Tutti gli aspiranti devono prestare grande attenzione ai materiali da impiegare per gli interventi di efficientamento energetico, perché bisognerà dimostrare che si tratta di prodotti a basso impatto ambientale e quindi conformi ai requisiti CAM.


Secondo i Criteri Ambientali Minimi, alcuni materiali devono essere composti da una precisa percentuale di materia riciclata, ad esempio gli isolanti. Composizione che l’impresa incaricata dei lavori dovrà dimostrare mediante la presentazione di una delle certificazioni ammesse:


  • una dichiarazione ambientale di prodotto di tipo III (EPD)
  • una certificazione di prodotto attestante il contenuto riciclato rilasciata da organismi di valutazione come Plastica Seconda Vita o ReMade in Italy
  • una certificazione di prodotto conforme alla norma ISO 14021 rilasciata da un organismo di valutazione


Certifica la sostenibilità dei materiali con l’EPD e accedi alla maxi detrazione


La Dichiarazione Ambientale di Prodotto – o EPD (Environmental Product Declaration) – è uno schema di certificazione volontaria di valenza internazionale, che fornisce informazioni precise circa l’impatto ambientale di prodotti e/o servizi.

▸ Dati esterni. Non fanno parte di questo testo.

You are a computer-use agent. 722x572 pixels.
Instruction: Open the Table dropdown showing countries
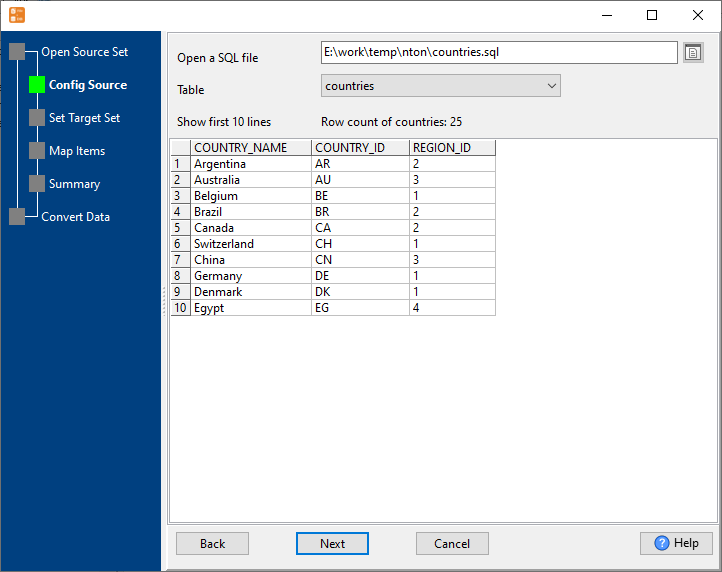click(x=440, y=86)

L’EPD permette di determinare l’impatto ambientale che un dato prodotto/servizio ha durante il suo intero ciclo di vita.


L’impresa o l’azienda che consegue la certificazione EPD ha l’opportunità di comunicare in maniera trasparente e agevole l’impatto ambientale dei prodotti utilizzati e offerti.

Un vantaggio che non va sottovalutato, specie nelle operazioni di confronto b2b e b2c.